TASK DETAILS |
Read through the entries below and copy each line where "computer" turns up.

(Dataset entries)
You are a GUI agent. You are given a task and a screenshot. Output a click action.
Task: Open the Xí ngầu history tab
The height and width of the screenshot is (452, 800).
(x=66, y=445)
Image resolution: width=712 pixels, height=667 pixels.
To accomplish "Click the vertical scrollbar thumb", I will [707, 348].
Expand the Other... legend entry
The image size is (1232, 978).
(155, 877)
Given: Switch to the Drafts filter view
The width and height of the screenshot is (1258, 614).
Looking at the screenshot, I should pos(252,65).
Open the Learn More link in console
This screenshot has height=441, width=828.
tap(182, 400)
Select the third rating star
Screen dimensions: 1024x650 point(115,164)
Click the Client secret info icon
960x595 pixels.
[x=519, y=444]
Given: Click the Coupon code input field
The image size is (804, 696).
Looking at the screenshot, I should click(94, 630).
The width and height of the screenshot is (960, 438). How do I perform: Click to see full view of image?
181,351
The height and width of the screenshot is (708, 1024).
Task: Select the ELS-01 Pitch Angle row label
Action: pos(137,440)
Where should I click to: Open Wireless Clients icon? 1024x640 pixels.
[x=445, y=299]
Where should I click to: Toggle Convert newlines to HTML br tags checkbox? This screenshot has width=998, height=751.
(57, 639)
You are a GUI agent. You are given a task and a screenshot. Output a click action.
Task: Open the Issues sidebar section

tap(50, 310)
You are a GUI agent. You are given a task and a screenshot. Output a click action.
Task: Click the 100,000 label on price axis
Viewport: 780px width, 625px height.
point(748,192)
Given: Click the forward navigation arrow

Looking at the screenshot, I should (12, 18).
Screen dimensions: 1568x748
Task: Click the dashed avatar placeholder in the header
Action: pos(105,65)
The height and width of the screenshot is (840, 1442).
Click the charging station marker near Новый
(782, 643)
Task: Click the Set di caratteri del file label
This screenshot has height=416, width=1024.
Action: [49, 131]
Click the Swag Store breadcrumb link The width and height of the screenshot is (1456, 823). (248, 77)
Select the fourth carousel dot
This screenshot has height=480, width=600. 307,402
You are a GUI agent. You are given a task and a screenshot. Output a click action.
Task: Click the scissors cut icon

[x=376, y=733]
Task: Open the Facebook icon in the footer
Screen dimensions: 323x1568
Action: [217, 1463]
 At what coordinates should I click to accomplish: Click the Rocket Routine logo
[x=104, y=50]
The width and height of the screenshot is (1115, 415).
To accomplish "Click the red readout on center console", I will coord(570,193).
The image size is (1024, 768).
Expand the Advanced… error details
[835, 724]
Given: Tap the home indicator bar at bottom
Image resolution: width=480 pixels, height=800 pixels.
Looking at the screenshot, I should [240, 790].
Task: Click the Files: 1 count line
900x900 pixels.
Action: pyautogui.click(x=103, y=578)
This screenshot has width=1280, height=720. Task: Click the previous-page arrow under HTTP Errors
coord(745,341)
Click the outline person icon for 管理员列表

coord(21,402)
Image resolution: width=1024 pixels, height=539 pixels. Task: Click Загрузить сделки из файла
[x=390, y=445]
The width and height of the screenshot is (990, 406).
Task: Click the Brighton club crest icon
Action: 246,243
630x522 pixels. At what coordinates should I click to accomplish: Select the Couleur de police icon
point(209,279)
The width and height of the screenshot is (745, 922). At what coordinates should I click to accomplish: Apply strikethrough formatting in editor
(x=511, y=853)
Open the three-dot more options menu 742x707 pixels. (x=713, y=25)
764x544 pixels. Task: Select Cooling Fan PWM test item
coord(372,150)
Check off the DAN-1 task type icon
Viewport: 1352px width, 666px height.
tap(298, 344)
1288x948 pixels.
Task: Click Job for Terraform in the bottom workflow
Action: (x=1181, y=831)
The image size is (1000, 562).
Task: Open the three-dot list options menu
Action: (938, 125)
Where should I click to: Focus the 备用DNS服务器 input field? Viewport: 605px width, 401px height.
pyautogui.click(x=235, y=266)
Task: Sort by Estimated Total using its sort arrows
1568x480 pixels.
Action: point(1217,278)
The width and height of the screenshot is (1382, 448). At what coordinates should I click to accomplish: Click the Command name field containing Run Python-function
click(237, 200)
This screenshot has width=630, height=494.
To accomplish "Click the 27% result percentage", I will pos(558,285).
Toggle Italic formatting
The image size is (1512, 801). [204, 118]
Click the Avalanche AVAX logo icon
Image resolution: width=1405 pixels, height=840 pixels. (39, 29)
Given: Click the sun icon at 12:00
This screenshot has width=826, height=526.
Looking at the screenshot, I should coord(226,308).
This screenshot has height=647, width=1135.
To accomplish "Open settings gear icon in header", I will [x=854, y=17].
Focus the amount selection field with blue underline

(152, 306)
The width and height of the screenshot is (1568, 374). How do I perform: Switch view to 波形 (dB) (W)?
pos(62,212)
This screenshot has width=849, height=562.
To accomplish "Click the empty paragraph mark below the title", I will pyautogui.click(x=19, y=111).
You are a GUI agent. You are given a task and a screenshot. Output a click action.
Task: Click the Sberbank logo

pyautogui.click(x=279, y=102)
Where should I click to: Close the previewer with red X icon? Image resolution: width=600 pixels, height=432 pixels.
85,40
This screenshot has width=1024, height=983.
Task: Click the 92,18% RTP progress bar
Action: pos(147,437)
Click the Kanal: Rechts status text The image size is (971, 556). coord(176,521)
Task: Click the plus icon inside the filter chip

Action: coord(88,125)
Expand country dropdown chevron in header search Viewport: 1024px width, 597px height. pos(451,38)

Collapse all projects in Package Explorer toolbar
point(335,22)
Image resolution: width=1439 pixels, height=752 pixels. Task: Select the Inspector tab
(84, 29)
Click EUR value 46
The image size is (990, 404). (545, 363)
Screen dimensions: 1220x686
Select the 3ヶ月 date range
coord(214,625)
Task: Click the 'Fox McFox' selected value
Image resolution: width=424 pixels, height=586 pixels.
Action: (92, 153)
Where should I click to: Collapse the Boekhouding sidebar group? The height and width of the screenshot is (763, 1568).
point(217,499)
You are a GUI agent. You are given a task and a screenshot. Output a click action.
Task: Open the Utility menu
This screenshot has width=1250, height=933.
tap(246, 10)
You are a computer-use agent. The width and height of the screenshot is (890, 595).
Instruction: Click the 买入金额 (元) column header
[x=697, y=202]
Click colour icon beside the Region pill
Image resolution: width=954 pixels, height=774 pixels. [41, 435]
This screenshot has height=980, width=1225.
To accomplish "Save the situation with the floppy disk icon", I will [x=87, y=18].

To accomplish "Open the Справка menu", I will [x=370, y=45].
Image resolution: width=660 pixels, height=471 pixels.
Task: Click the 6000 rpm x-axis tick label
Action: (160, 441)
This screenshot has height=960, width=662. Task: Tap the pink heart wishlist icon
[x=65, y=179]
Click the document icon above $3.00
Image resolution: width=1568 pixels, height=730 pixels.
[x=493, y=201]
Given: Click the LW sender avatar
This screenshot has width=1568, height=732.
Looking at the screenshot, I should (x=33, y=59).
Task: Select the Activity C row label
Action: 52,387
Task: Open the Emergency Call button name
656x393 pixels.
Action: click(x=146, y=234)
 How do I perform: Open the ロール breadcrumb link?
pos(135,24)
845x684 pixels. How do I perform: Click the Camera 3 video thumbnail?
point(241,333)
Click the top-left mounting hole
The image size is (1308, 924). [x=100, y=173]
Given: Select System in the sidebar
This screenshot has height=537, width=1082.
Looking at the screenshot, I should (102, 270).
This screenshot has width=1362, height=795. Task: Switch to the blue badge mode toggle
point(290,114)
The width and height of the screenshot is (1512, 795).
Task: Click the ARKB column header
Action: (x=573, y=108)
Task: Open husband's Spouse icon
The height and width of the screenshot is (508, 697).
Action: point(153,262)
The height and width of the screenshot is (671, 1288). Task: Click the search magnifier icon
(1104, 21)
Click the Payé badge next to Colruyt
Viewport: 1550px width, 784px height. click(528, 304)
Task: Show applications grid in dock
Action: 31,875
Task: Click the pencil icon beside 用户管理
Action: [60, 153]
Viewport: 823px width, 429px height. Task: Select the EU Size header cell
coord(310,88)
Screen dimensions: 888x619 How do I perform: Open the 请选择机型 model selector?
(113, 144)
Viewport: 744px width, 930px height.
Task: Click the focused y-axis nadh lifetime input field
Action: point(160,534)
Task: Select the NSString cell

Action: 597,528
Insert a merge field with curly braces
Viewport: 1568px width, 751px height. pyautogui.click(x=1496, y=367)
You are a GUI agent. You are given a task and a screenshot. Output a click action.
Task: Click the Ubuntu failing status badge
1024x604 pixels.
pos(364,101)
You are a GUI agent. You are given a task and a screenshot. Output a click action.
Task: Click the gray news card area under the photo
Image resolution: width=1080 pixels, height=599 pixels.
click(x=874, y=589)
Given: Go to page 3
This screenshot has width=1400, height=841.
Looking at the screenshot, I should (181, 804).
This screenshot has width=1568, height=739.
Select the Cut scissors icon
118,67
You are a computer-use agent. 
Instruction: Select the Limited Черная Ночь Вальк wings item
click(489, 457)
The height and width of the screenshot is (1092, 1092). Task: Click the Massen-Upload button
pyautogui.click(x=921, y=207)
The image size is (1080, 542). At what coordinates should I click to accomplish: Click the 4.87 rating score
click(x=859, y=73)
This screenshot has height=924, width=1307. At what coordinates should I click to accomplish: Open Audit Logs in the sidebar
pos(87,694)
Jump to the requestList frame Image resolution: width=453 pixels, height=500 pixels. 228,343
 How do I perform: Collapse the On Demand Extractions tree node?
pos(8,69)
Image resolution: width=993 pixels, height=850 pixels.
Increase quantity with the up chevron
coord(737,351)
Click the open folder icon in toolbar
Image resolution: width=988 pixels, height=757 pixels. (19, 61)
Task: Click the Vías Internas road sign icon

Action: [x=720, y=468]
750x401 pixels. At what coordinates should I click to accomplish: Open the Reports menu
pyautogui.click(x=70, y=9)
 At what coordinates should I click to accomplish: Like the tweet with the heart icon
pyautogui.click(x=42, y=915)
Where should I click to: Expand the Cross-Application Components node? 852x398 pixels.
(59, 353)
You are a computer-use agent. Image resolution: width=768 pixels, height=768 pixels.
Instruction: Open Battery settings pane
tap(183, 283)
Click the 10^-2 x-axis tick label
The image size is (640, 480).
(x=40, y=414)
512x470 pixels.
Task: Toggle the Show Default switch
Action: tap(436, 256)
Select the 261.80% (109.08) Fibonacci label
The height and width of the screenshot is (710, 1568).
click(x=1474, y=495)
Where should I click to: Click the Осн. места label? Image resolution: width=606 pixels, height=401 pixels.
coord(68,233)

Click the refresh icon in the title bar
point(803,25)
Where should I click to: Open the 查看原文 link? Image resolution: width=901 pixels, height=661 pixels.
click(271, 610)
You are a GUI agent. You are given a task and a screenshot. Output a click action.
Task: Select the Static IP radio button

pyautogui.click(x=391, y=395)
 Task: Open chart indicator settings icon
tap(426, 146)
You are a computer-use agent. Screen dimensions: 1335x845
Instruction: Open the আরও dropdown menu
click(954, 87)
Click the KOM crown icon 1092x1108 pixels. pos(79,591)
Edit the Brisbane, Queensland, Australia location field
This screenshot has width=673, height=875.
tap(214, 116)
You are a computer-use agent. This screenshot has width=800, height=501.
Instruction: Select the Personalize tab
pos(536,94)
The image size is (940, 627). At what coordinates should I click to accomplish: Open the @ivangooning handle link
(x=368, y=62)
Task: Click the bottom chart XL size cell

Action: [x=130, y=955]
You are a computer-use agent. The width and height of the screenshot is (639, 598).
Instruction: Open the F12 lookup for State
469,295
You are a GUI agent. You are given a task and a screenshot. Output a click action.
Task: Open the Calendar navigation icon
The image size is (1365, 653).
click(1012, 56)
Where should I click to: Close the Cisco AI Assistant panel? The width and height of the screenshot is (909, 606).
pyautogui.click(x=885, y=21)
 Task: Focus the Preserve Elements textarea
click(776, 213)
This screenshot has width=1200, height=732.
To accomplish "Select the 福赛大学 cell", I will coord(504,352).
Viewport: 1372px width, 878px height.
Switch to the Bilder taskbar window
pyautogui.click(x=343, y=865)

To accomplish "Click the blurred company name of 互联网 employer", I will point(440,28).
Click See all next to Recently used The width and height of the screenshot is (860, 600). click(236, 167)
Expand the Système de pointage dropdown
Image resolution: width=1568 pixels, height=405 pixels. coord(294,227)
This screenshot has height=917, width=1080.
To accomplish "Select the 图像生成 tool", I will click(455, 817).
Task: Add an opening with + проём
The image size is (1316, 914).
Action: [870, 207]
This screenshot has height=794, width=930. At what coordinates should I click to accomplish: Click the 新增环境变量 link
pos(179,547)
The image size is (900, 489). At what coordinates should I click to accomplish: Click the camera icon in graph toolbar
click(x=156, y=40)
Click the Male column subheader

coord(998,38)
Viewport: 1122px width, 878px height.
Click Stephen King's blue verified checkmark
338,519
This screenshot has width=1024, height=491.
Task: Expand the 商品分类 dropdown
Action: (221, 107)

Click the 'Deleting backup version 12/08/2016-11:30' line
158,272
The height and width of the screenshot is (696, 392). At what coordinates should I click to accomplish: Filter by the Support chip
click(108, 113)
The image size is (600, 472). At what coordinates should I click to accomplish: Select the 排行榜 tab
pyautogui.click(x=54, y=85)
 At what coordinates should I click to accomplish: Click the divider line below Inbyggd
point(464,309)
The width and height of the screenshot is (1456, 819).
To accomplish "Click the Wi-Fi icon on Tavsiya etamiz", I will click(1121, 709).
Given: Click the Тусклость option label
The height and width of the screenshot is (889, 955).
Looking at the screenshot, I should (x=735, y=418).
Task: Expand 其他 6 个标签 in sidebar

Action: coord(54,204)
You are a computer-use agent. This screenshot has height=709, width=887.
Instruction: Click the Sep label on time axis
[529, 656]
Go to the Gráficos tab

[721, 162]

TASK SOLUTION |
You are a computer-use agent. The width and height of the screenshot is (890, 595).
You are a computer-use agent. 
You are a computer-use agent. Image resolution: width=768 pixels, height=768 pixels.
You are a computer-use agent. Screen dimensions: 1335x845
You are a computer-use agent. This screenshot has width=800, height=501.
You are a computer-use agent. The width and height of the screenshot is (639, 598).
You are a computer-use agent. This screenshot has height=709, width=887.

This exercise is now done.